The Queen
By: Reza Agustin
Mereka bilang, ia tak bisa disentuh. Jangankan untuk menyentuh, menatapnya saja akan membuatmu membeku, tidak secara harfiah. Tatapannya benar-benar melemahkan saraf tubuh. Kendati memiliki perawakan yang rapuh, ia adalah seorang wanita yang penuh kharisma. Tubuhnya tinggi, langsing, kulitnya pucat, dan satu lagi daya tariknya. Sepasang netra biru yang membius sejak pertama kali Hans melihat sang ratu. Penguasa Arendelle, Ratu Elsa yang baru saja merayakan penobatannya.
Maka dari itu, ia lebih memilih untuk mendekati adik perempuan sang Ratu. Gadis lugu yang terlalu mudah dibutakan oleh cinta, bahkan dengan kata-kata manisnya yang seperti racun. Perempuan itu begitu mudah, sedikit pujian dan rayuan, maka ia akan tunduk padanya. Berbeda dengan sang Ratu, wanita itu bahkan tak sudi berbalas tatap dengannya. Ia tahu bahwa sejak awal ia takkan pernah bisa mendekati sang Ratu. Maka ia lebih memilih untuk mundur. Hans Westergaard.

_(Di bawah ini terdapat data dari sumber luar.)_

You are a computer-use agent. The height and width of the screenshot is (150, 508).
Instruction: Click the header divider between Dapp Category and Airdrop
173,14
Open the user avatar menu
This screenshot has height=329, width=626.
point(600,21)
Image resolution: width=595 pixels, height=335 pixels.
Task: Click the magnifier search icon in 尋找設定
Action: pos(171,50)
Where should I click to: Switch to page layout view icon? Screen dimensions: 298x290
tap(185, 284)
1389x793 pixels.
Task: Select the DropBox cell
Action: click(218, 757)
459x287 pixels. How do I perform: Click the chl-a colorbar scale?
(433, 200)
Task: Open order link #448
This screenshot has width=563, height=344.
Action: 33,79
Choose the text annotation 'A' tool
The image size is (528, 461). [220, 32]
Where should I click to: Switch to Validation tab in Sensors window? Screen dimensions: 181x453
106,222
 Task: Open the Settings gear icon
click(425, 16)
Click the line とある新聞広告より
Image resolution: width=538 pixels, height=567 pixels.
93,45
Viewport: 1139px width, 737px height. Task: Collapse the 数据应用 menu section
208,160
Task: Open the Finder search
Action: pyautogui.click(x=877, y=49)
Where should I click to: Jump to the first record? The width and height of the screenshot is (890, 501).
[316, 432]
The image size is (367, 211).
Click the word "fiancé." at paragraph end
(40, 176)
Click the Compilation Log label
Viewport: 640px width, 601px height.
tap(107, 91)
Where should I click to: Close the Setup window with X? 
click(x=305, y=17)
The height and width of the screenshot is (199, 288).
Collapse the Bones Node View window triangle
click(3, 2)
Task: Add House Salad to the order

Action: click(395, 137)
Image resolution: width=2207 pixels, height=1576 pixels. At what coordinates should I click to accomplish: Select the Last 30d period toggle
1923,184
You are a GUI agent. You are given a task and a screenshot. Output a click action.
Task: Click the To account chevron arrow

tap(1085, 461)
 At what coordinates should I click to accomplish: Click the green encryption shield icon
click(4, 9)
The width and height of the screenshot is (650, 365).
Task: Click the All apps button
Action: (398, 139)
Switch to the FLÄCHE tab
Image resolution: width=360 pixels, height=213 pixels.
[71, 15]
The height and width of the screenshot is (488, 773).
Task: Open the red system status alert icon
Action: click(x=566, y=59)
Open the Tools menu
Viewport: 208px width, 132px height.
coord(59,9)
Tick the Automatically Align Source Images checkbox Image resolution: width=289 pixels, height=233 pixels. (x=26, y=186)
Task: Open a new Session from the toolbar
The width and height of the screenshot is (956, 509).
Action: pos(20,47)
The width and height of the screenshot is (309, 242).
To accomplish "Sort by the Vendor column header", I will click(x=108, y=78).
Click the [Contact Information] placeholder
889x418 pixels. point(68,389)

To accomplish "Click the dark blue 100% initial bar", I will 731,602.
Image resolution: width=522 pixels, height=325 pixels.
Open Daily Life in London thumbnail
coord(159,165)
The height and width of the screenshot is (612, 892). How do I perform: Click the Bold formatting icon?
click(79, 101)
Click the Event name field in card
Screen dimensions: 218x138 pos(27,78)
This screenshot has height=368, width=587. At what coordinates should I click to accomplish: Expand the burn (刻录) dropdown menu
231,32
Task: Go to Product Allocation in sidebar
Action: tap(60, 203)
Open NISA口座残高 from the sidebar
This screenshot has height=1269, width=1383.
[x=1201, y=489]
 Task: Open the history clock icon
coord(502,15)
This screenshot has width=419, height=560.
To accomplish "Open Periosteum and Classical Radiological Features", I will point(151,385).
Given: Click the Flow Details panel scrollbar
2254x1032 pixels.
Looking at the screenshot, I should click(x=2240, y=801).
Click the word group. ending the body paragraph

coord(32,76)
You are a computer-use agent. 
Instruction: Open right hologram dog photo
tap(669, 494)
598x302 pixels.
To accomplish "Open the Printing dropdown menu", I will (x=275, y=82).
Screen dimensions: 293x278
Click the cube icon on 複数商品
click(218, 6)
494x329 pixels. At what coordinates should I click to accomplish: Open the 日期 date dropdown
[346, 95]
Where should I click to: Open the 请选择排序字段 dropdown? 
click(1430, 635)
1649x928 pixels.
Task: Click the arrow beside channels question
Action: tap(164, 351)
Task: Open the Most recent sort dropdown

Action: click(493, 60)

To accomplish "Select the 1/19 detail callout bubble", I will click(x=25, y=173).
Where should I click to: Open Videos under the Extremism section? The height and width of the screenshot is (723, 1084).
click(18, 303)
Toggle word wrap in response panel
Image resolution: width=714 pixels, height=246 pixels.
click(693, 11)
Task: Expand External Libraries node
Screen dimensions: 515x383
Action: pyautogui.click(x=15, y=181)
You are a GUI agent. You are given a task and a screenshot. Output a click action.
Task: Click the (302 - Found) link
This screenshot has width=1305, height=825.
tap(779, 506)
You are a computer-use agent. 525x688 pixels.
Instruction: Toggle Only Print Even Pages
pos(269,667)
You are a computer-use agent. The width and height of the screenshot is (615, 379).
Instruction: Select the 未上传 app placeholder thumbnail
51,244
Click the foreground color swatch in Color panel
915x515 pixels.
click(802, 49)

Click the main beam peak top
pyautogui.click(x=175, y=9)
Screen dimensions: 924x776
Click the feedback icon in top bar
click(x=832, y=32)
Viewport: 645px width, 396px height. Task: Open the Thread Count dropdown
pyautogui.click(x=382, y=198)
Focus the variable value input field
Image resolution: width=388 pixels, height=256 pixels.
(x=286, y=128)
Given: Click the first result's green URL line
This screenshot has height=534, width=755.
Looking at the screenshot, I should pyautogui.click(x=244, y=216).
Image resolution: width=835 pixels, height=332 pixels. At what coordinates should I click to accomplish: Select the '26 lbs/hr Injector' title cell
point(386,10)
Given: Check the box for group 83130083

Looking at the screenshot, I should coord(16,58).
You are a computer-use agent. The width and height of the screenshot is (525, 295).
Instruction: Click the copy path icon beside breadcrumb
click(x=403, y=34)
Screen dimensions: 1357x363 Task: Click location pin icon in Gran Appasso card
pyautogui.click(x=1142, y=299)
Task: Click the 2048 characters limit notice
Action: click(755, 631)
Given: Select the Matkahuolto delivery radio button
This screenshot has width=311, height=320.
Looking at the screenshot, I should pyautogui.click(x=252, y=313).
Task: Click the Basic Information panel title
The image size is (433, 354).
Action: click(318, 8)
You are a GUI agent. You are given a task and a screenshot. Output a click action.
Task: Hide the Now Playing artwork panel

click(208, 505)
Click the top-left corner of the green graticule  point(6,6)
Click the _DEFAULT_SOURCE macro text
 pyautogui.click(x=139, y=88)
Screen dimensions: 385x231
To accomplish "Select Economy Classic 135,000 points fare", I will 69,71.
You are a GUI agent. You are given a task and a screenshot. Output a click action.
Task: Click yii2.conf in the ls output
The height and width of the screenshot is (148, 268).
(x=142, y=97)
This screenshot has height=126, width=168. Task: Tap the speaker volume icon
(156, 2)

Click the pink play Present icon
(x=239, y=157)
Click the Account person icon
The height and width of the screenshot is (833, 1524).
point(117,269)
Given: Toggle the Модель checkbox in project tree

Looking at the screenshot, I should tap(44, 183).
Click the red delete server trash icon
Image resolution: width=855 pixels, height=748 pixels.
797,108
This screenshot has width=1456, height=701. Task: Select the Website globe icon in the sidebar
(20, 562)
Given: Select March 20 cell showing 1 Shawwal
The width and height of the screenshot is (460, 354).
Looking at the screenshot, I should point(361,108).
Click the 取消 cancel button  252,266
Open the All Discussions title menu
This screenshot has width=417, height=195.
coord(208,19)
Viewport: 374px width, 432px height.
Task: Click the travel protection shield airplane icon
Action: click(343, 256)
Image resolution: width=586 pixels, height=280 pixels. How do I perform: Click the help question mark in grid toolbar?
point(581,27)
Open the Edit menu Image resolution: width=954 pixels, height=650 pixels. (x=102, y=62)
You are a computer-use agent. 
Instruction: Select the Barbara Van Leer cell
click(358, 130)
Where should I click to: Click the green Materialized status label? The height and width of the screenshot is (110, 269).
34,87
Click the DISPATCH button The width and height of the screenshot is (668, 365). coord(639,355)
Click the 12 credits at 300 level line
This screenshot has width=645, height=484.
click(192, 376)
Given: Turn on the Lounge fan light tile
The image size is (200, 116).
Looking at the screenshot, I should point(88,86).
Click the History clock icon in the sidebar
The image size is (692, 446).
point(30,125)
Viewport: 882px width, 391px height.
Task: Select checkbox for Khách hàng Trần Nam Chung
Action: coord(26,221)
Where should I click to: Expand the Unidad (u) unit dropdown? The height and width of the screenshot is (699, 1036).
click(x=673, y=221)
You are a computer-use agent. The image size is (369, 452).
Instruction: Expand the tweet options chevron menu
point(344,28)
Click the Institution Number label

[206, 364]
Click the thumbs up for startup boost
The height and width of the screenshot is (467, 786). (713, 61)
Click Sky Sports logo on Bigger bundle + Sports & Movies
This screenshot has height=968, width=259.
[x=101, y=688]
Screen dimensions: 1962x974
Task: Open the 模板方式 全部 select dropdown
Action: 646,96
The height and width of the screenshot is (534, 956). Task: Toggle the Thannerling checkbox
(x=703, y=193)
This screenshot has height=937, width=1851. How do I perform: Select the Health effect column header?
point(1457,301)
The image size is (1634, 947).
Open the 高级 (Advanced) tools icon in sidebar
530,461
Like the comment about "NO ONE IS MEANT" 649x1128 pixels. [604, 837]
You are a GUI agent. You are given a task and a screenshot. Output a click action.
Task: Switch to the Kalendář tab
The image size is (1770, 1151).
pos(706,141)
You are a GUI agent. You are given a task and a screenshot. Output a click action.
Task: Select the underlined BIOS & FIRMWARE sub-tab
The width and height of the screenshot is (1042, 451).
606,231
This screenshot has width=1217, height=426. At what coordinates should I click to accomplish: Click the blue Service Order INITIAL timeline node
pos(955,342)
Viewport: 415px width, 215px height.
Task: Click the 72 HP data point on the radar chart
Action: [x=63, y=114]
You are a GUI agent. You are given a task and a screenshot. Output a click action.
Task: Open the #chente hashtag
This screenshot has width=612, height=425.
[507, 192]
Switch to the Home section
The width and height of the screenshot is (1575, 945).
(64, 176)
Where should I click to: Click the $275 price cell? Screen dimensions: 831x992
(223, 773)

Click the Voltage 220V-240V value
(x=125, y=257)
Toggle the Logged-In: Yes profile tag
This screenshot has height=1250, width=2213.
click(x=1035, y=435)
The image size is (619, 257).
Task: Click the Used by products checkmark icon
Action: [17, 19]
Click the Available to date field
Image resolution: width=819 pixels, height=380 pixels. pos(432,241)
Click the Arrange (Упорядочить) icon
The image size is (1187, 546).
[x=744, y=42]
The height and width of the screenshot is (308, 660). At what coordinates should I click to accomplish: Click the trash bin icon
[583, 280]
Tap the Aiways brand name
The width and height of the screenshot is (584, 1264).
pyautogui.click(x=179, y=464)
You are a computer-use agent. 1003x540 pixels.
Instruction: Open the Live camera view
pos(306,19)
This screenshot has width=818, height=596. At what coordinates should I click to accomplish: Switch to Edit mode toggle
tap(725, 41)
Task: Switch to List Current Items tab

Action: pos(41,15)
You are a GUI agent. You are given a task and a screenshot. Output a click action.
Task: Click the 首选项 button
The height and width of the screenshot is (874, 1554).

Hans tahu sejak awal ia takkan pernah bisa berada di puncak. Menjadi anak bungsu dari tiga belas bersaudara seperti hidup menjadi anak tangga. Terinjak-injak sejak awal. Ia bukan alat yang bisa kakak-kakaknya gunakan untuk mencapai puncak impian mereka. Ia bahkan tak masuk hitungan mana pun. Tak ada sisa untuknya.
Hanya kepada putri naif ini ia bisa berharap, Putri Anna. Dengan menikahinya, mungkin harapan untuk menguasai sebuah negara bisa terwujud. Dalam sekali pandang saja, ia sudah tahu bahwa sang Ratu takkan pernah membiarkan hatinya jatuh pada orang lain. Ratu Elsa, terlalu rapuh untuk mencintai atau pun sebaliknya. Ia bisa mengambil kesempatan untuk meracuni wanita itu saat sudah bebas berkeliaran di istana. Dengan begitu secara otomatis tahta sebagai raja berpindah kepadanya.
Ia memang kejam. Tak ada yang menyangka di balik wajahnya yang selalu nampak tenang, berwibawa, dan kelihatan seperti orang baik-baik, ia menyimpan rencana busuk di dalam. Tak ada seorang pun yang tahu, bahkan ayahnya selaku raja dari Southern Isles tak mengetahuinya, apalagi kedua belas saudaranya yang ”baik hati”. Mereka terlalu baik hati, sehingga memberikan beberapa kenangan kepadanya melalui pedang-pedang tajam mereka. Menggores kulit-kulit tubuhnya secara perlahan dan membiarkannya meraung dalam diam. Ia tak bisa mengatakan apa pun pada ayahnya, mereka akan lebih kejam menyiksanya, lagi dan lagi. Jika ia bisa membawa Arendelle dalam genggamannya, maka mereka takkan pernah memandangnya secara sama.
“Tidak ada pernikahan, Anna.” Sang Ratu sudah berkehendak, meruntuhkan harapan Hans untuk membawa Arendelle dalam genggaman. Namun, wanita dingin itu kini menatapnya dalam.
“Kau, Pangeran Hans dari Southern Isles?” Ratu Elsa menunjuk Hans dengan tatapannya.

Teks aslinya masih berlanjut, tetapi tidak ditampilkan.